▶ [Exercise] Reproduce every line of the listing below verbatim.

▶ [Dataset records]
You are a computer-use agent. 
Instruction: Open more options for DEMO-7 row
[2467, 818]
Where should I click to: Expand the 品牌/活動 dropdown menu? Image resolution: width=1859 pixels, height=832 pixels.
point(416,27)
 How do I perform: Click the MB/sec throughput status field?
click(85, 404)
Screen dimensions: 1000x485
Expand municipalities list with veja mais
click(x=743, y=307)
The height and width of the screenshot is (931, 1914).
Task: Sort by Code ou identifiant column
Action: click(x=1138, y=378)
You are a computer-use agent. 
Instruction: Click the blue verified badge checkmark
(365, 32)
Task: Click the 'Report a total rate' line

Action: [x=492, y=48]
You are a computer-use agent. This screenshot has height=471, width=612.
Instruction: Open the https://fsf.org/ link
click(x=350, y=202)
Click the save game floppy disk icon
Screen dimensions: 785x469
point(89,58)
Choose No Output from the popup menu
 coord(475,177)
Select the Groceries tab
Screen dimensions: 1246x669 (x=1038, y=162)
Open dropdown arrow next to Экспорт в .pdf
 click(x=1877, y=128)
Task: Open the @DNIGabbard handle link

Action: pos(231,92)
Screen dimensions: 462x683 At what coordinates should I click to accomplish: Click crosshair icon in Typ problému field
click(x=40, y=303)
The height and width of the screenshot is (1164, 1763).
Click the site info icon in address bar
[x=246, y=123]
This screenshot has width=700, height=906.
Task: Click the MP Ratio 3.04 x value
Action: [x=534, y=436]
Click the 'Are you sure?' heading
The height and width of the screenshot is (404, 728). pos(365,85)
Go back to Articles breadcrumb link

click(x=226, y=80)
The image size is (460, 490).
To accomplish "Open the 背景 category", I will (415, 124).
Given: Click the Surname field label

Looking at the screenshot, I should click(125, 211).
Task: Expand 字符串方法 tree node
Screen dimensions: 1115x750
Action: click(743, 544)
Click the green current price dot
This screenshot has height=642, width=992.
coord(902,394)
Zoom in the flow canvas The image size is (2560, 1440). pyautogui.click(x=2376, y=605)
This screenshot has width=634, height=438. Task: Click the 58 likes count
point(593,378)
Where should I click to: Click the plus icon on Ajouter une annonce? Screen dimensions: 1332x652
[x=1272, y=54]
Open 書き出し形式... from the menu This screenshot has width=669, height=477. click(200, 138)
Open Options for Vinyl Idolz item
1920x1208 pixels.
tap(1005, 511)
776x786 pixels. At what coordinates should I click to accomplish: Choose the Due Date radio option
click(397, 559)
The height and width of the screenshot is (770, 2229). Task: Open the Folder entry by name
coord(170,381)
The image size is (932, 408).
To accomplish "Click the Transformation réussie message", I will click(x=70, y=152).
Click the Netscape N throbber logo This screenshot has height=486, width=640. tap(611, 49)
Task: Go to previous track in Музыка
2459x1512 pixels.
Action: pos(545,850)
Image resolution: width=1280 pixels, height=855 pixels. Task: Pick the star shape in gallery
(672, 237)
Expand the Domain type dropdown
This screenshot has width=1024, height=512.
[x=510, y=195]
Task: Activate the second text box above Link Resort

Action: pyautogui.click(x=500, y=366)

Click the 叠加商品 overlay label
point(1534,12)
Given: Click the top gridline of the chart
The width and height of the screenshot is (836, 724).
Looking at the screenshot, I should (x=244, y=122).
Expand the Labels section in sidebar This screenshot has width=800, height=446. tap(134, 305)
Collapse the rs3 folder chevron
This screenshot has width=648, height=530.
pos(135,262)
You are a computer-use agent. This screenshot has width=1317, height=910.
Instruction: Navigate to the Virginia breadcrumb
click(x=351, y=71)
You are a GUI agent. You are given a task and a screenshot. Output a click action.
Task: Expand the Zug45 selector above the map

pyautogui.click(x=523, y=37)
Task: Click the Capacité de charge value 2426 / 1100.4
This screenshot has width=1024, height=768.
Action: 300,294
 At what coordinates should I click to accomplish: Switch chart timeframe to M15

▶ [Final result]
You are a computer-use agent. 
Instruction: Open more options for DEMO-7 row
[2467, 818]
Where should I click to: Expand the 品牌/活動 dropdown menu? Image resolution: width=1859 pixels, height=832 pixels.
point(416,27)
 How do I perform: Click the MB/sec throughput status field?
click(85, 404)
Screen dimensions: 1000x485
Expand municipalities list with veja mais
click(x=743, y=307)
The height and width of the screenshot is (931, 1914).
Task: Sort by Code ou identifiant column
Action: click(x=1138, y=378)
You are a computer-use agent. 
Instruction: Click the blue verified badge checkmark
(365, 32)
Task: Click the 'Report a total rate' line

Action: [x=492, y=48]
You are a computer-use agent. This screenshot has height=471, width=612.
Instruction: Open the https://fsf.org/ link
click(x=350, y=202)
Click the save game floppy disk icon
Screen dimensions: 785x469
point(89,58)
Choose No Output from the popup menu
 coord(475,177)
Select the Groceries tab
Screen dimensions: 1246x669 (x=1038, y=162)
Open dropdown arrow next to Экспорт в .pdf
 click(x=1877, y=128)
Task: Open the @DNIGabbard handle link

Action: pos(231,92)
Screen dimensions: 462x683 At what coordinates should I click to accomplish: Click crosshair icon in Typ problému field
click(x=40, y=303)
The height and width of the screenshot is (1164, 1763).
Click the site info icon in address bar
[x=246, y=123]
This screenshot has width=700, height=906.
Task: Click the MP Ratio 3.04 x value
Action: [x=534, y=436]
Click the 'Are you sure?' heading
The height and width of the screenshot is (404, 728). pos(365,85)
Go back to Articles breadcrumb link

click(x=226, y=80)
The image size is (460, 490).
To accomplish "Open the 背景 category", I will (415, 124).
Given: Click the Surname field label

Looking at the screenshot, I should click(125, 211).
Task: Expand 字符串方法 tree node
Screen dimensions: 1115x750
Action: click(743, 544)
Click the green current price dot
This screenshot has height=642, width=992.
coord(902,394)
Zoom in the flow canvas The image size is (2560, 1440). pyautogui.click(x=2376, y=605)
This screenshot has width=634, height=438. Task: Click the 58 likes count
point(593,378)
Where should I click to: Click the plus icon on Ajouter une annonce? Screen dimensions: 1332x652
[x=1272, y=54]
Open 書き出し形式... from the menu This screenshot has width=669, height=477. click(200, 138)
Open Options for Vinyl Idolz item
1920x1208 pixels.
tap(1005, 511)
776x786 pixels. At what coordinates should I click to accomplish: Choose the Due Date radio option
click(397, 559)
The height and width of the screenshot is (770, 2229). Task: Open the Folder entry by name
coord(170,381)
The image size is (932, 408).
To accomplish "Click the Transformation réussie message", I will click(x=70, y=152).
Click the Netscape N throbber logo This screenshot has height=486, width=640. tap(611, 49)
Task: Go to previous track in Музыка
2459x1512 pixels.
Action: pos(545,850)
Image resolution: width=1280 pixels, height=855 pixels. Task: Pick the star shape in gallery
(672, 237)
Expand the Domain type dropdown
This screenshot has width=1024, height=512.
[x=510, y=195]
Task: Activate the second text box above Link Resort

Action: pyautogui.click(x=500, y=366)

Click the 叠加商品 overlay label
point(1534,12)
Given: Click the top gridline of the chart
The width and height of the screenshot is (836, 724).
Looking at the screenshot, I should (x=244, y=122).
Expand the Labels section in sidebar This screenshot has width=800, height=446. tap(134, 305)
Collapse the rs3 folder chevron
This screenshot has width=648, height=530.
pos(135,262)
You are a computer-use agent. This screenshot has width=1317, height=910.
Instruction: Navigate to the Virginia breadcrumb
click(x=351, y=71)
You are a GUI agent. You are given a task and a screenshot. Output a click action.
Task: Expand the Zug45 selector above the map

pyautogui.click(x=523, y=37)
Task: Click the Capacité de charge value 2426 / 1100.4
This screenshot has width=1024, height=768.
Action: 300,294
 At what coordinates should I click to accomplish: Switch chart timeframe to M15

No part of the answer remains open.